"Quando digo que poderia pagar 25% da dívida, estou falando a realidade. Se for pago mais, como na década de 90, será paga com a fome do povo e será como um genocídio nas costas do nosso povo." Estas as palavras que sintetizam a posição da Argentina, pronunciadas por seu presidente, Néstor Kirchner.
Que outra posição deve tomar o Brasil, senão apoiá-lo? Os que dizem que não argumentam que a estratégia brasileira é outra e não deveríamos legitimar um comportamento desses. Mas qual é a estratégia brasileira? "... a estratégia brasileira é de respeito integral aos contratos e de formação de superávits primários anuais destinados a abater a dívida e, assim, passar a controlá-la definitivamente" (sic), conforme argumenta Celso Ming (Estadão, 11/2/2004).
Mas esse "respeito integral" e esses superávits primários têm levado a "abater a dívida" e a "controlá-la definitivamente"? Não é o que dizem os números: o Brasil gastará em 2004 US$ 55 bilhões, US$ 11 bilhões a mais do que em 2003, isto é, 20% a mais, com os superávits primários muito superiores aos solicitados pelo FMI, com a taxa de juros real mais alta do mundo garantindo a multiplicação da dívida. Um ano depois estamos abatendo a dívida ou sendo abatidos por ela? Estamos controlando a dívida ou sendo controlados por ela?

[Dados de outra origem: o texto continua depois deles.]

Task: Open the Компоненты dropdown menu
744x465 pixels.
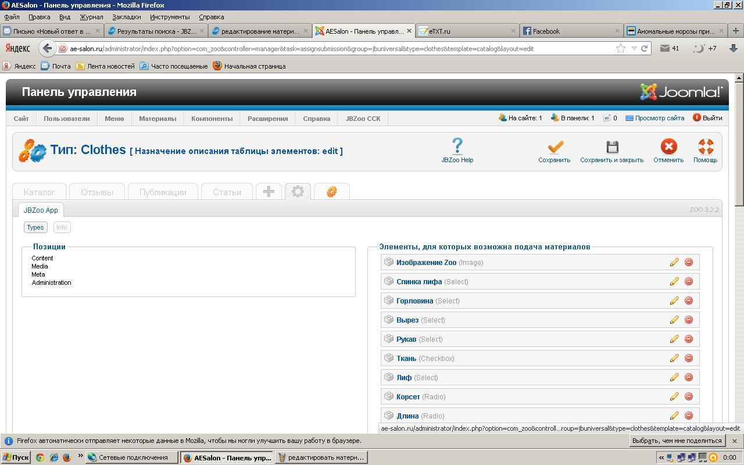Action: [212, 119]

E ainda que o governo não entenda assim, contra todas as evidências, a solidariedade com o aliado estratégico mais importante do Brasil - no Mercosul, no G-20 e em todas as nossas grandes iniciativas externas - requer o apoio e o respeito às suas linhas de atuação.
Mas não apenas por solidariedade o Brasil deve apoiar a Argentina. Visivelmente a tática norte-americana é a de, através do FMI, tentar quebrar um dos elos vitais da nova aliança na América Latina e no G-20, a Argentina, mais fragilizada do que o Brasil atualmente. Se conseguir isso, o que vai triunfar não é a linha conservadora do governo brasileiro, mas o retrocesso do país vizinho e a desmontagem do novo projeto do Mercosul, além dos efeitos negativos também no G-20.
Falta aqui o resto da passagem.